_Directions for this task_.
Only certain lines below are wanted: those starting at the line containing "The width and height of the screenshot is (1134, 1512)." and ending at the line containing "Select the 그랑", both included, each retyped exactly.

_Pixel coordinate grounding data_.
◇ ◇ ◇

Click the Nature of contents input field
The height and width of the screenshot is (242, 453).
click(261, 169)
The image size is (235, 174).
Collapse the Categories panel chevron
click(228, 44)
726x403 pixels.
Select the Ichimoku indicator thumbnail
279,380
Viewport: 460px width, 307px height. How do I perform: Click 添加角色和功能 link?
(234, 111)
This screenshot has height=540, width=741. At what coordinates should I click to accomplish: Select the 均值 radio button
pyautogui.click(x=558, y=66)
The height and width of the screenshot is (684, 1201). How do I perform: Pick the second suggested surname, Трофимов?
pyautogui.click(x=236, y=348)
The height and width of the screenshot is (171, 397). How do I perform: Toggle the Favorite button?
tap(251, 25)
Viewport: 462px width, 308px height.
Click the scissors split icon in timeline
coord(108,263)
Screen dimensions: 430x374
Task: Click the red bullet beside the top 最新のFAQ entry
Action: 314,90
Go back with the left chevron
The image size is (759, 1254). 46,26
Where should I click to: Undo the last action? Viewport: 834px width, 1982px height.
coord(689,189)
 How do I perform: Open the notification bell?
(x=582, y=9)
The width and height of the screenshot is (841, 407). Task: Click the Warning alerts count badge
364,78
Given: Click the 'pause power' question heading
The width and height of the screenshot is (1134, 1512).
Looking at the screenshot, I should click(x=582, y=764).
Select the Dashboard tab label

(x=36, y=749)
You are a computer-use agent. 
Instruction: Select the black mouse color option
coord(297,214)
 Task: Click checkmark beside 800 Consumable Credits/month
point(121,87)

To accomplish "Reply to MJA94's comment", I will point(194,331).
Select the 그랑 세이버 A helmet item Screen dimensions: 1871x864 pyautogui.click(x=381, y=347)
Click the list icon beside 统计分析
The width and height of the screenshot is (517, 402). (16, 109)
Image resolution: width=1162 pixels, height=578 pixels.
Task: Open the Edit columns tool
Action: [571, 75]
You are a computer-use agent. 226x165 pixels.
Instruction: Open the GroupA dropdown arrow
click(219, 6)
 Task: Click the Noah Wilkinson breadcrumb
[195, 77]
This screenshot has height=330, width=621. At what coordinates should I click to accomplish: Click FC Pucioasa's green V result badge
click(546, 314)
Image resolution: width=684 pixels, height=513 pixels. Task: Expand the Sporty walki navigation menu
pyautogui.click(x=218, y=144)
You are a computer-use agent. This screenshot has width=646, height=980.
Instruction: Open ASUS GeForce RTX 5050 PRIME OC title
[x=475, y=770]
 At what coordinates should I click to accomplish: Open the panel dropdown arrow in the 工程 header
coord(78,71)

◇ ◇ ◇

_Task result_.
The width and height of the screenshot is (1134, 1512).
Looking at the screenshot, I should click(x=582, y=764).
Select the Dashboard tab label

(x=36, y=749)
You are a computer-use agent. 
Instruction: Select the black mouse color option
coord(297,214)
 Task: Click checkmark beside 800 Consumable Credits/month
point(121,87)

To accomplish "Reply to MJA94's comment", I will point(194,331).
Select the 그랑 세이버 A helmet item Screen dimensions: 1871x864 pyautogui.click(x=381, y=347)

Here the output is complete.